[ENTRIES SUPPLIED — start]

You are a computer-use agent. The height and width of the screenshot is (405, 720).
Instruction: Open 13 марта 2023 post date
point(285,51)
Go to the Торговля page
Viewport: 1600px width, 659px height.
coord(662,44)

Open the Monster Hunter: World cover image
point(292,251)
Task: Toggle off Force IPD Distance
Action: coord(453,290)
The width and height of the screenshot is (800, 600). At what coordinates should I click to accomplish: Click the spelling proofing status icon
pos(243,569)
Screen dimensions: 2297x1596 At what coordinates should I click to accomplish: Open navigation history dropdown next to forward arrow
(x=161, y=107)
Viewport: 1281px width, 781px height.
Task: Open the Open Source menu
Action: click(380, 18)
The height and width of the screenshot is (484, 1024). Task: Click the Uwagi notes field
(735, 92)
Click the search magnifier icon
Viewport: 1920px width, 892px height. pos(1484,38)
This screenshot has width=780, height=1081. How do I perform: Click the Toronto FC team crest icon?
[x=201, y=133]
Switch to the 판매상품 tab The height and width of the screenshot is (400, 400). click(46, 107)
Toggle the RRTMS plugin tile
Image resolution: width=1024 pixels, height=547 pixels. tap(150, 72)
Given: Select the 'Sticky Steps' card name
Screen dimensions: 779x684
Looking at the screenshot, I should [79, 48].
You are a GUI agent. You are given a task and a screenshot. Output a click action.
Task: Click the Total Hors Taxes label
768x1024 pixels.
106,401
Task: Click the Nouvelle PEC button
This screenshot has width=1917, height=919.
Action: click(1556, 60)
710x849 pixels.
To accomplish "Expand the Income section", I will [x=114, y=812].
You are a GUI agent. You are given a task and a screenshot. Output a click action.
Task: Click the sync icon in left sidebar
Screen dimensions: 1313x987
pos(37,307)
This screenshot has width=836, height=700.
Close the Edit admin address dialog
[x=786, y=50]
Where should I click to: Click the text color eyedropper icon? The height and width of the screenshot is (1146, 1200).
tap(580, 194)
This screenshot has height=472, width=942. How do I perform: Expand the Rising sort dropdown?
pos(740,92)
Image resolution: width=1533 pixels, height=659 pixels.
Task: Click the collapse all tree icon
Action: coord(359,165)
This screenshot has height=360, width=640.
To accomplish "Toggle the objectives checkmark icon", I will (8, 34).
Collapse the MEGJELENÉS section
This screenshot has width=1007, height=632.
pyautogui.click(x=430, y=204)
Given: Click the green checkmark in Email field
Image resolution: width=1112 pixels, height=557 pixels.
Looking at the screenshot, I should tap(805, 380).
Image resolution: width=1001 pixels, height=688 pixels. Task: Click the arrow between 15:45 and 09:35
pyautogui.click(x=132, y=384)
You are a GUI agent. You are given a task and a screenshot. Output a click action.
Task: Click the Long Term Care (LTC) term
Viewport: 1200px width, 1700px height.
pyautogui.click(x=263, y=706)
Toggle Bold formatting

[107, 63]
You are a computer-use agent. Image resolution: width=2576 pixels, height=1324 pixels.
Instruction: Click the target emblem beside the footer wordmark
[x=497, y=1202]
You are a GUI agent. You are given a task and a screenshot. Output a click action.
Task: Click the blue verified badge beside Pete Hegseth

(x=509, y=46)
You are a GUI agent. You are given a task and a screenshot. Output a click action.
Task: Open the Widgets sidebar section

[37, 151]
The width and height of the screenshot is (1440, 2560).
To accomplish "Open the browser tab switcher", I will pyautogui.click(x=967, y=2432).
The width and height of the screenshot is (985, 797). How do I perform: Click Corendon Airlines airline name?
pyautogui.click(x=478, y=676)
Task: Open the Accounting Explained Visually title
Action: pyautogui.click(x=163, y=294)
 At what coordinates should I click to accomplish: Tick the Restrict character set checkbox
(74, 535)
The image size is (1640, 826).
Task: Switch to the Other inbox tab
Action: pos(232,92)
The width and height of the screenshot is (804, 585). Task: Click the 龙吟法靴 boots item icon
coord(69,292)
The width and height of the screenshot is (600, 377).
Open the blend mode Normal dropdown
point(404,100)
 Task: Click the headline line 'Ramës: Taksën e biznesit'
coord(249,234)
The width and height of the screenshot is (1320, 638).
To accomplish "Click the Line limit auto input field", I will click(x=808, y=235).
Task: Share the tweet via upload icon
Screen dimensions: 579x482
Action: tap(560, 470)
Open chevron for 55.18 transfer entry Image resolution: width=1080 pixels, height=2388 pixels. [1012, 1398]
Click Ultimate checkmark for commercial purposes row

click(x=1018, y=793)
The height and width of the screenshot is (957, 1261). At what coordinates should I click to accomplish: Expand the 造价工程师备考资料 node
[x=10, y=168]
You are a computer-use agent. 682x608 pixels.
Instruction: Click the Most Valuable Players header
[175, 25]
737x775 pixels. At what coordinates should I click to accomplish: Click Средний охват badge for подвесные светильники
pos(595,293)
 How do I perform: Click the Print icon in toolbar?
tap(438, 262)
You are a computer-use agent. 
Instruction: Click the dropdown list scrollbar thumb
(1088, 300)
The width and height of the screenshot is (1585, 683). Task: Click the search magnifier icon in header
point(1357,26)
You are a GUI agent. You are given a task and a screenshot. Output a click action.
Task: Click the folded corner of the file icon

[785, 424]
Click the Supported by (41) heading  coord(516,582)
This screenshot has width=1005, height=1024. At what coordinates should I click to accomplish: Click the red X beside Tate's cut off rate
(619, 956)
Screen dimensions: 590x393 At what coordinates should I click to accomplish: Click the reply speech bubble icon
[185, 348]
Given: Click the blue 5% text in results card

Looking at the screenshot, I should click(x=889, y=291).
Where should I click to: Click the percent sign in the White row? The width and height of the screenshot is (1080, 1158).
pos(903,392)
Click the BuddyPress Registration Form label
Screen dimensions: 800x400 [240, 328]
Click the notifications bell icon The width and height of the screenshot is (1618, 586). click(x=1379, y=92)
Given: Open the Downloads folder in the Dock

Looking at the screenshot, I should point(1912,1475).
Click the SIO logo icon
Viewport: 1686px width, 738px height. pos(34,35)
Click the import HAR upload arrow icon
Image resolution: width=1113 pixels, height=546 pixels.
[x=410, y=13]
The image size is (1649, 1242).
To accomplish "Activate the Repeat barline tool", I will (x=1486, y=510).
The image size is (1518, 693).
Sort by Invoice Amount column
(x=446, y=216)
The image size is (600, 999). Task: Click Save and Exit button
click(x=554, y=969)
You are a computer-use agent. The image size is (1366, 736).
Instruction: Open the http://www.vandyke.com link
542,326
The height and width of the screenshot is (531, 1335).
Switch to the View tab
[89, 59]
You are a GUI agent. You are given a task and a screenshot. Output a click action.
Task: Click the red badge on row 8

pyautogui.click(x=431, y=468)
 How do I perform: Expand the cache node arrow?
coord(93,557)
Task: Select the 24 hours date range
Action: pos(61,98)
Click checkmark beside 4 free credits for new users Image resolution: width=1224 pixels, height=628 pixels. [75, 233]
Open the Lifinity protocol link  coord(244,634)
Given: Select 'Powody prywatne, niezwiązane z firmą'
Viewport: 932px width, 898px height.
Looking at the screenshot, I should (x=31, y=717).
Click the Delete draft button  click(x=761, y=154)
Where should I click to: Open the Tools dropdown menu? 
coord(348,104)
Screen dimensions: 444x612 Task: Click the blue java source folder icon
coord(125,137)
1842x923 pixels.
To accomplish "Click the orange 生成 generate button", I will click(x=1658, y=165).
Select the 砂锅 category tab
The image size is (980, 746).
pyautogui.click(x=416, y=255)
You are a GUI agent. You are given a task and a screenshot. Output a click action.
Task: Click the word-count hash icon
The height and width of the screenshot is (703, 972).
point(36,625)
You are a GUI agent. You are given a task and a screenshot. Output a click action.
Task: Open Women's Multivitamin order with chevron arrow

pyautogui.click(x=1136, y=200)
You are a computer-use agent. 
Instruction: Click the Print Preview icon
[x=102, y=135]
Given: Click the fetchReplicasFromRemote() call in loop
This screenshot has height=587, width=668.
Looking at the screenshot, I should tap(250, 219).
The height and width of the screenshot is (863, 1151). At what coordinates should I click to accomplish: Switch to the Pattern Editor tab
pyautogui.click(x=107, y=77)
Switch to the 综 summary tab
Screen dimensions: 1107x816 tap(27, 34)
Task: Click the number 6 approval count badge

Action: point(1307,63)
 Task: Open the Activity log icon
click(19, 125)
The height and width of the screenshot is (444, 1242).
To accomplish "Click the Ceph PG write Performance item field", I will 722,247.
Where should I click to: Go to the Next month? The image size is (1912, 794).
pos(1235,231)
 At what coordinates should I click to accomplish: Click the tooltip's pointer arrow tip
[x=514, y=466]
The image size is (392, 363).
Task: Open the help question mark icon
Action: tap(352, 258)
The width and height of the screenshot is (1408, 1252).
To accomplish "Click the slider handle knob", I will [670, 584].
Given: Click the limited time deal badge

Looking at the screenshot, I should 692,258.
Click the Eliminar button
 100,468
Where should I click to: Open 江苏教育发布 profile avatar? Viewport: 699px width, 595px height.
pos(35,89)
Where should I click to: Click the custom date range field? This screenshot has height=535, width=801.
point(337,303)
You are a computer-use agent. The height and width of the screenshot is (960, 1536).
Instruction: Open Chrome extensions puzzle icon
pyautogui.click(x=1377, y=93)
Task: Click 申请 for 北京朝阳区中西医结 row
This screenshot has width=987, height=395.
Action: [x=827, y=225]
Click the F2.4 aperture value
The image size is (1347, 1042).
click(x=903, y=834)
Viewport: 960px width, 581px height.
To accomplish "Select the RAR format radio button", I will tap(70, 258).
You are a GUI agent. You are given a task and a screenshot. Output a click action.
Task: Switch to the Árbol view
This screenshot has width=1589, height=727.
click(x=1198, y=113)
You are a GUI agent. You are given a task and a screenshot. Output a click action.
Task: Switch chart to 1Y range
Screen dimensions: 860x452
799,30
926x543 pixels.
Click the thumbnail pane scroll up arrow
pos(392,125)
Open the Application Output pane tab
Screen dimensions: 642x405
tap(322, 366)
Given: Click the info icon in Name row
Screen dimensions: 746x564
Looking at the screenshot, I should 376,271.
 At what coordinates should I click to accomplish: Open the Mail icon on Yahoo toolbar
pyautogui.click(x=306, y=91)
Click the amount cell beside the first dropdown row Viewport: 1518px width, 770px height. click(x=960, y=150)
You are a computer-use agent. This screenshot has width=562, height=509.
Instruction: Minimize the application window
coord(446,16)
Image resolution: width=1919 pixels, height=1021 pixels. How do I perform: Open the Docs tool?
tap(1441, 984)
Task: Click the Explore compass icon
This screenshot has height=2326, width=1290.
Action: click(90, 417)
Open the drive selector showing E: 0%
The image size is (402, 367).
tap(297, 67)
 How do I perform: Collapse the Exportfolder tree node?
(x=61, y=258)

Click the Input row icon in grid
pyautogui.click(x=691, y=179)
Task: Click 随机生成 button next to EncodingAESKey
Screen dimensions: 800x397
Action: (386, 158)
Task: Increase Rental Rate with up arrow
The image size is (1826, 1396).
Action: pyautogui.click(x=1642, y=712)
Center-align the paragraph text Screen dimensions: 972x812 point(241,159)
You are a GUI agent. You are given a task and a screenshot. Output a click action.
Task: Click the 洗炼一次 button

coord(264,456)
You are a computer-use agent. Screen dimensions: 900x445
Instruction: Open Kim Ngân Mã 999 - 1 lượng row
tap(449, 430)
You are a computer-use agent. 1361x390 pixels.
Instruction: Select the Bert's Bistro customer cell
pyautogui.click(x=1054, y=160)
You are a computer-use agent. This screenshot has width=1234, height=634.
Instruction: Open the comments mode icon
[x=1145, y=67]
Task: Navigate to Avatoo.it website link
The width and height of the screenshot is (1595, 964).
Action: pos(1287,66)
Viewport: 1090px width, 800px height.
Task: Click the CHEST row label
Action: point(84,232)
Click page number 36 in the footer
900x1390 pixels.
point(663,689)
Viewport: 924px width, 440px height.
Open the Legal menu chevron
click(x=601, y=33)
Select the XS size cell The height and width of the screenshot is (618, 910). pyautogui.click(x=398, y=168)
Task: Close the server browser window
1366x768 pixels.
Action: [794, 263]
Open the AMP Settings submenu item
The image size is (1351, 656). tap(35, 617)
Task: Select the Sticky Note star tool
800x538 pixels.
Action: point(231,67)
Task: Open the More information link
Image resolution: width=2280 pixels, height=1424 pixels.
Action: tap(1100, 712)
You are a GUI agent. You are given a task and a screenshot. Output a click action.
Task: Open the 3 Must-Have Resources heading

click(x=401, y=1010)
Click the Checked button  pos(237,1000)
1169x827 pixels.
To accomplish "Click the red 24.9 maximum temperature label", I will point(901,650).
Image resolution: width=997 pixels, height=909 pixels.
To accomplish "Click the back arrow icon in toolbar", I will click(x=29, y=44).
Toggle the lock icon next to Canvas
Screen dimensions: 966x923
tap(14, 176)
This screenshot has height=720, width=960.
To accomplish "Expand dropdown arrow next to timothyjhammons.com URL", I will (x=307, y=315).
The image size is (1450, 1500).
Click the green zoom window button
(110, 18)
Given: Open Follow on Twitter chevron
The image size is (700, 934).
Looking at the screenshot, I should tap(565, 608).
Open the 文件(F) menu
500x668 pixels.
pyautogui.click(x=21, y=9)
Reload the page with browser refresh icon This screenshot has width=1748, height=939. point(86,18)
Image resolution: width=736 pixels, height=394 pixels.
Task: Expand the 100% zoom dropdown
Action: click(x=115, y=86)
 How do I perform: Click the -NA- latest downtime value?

[ENTRIES SUPPLIED — finish]

TASK: Starting at the line above that contains "Instruction: Open 13 марта 2023 post date", write out each line exactly until the line that contains "Given: Select the 'Sticky Steps' card name" has been written, and stop there.

SOLUTION TO THE EXERCISE:
Instruction: Open 13 марта 2023 post date
point(285,51)
Go to the Торговля page
Viewport: 1600px width, 659px height.
coord(662,44)

Open the Monster Hunter: World cover image
point(292,251)
Task: Toggle off Force IPD Distance
Action: coord(453,290)
The width and height of the screenshot is (800, 600). At what coordinates should I click to accomplish: Click the spelling proofing status icon
pos(243,569)
Screen dimensions: 2297x1596 At what coordinates should I click to accomplish: Open navigation history dropdown next to forward arrow
(x=161, y=107)
Viewport: 1281px width, 781px height.
Task: Open the Open Source menu
Action: click(380, 18)
The height and width of the screenshot is (484, 1024). Task: Click the Uwagi notes field
(735, 92)
Click the search magnifier icon
Viewport: 1920px width, 892px height. pos(1484,38)
This screenshot has width=780, height=1081. How do I perform: Click the Toronto FC team crest icon?
[x=201, y=133]
Switch to the 판매상품 tab The height and width of the screenshot is (400, 400). click(46, 107)
Toggle the RRTMS plugin tile
Image resolution: width=1024 pixels, height=547 pixels. tap(150, 72)
Given: Select the 'Sticky Steps' card name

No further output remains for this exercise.